━━ Material provided ━━

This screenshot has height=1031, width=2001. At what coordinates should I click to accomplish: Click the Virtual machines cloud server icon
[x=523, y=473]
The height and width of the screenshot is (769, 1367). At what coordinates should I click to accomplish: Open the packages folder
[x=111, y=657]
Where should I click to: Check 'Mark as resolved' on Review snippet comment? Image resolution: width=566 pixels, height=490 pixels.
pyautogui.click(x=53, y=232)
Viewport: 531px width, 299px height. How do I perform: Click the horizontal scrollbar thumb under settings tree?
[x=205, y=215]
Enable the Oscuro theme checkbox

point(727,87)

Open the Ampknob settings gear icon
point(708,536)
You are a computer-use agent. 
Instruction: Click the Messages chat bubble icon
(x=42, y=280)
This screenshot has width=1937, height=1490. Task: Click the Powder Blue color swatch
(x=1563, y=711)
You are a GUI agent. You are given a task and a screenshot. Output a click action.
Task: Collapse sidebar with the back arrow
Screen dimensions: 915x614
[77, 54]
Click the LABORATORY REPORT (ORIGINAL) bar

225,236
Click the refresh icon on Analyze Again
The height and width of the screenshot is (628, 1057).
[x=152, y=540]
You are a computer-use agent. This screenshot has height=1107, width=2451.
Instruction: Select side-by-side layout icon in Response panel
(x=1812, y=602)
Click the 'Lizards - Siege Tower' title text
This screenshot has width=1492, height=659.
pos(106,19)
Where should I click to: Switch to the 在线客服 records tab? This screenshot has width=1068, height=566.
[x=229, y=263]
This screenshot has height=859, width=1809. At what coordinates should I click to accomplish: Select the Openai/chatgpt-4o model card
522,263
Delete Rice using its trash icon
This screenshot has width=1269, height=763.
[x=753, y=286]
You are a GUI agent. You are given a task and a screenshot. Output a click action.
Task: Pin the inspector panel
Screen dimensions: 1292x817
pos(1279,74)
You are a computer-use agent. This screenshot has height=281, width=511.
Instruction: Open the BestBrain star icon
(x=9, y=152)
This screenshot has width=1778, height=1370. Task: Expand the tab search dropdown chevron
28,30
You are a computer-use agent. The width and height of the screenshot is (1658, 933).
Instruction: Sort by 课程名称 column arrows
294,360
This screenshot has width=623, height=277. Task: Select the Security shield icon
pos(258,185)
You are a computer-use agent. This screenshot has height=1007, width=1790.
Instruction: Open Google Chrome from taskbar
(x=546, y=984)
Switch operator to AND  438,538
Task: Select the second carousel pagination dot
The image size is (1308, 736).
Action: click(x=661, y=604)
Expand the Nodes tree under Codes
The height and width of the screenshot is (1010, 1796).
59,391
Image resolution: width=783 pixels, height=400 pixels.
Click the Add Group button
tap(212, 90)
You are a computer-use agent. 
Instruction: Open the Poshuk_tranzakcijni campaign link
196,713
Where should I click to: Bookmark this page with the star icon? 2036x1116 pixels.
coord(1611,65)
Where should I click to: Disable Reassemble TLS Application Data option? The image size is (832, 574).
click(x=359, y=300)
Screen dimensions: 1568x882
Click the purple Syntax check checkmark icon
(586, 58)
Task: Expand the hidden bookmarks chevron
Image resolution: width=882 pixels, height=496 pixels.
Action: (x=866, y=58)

━━━

*What is needed*.
Among the entries above, locate the lines containing "The height and width of the screenshot is (1010, 1796)." and "Task: Expand the hidden bookmarks chevron", and transcribe exactly those two lines and all lines between.

*Solution for this task*.
The height and width of the screenshot is (1010, 1796).
59,391
Image resolution: width=783 pixels, height=400 pixels.
Click the Add Group button
tap(212, 90)
You are a computer-use agent. 
Instruction: Open the Poshuk_tranzakcijni campaign link
196,713
Where should I click to: Bookmark this page with the star icon? 2036x1116 pixels.
coord(1611,65)
Where should I click to: Disable Reassemble TLS Application Data option? The image size is (832, 574).
click(x=359, y=300)
Screen dimensions: 1568x882
Click the purple Syntax check checkmark icon
(586, 58)
Task: Expand the hidden bookmarks chevron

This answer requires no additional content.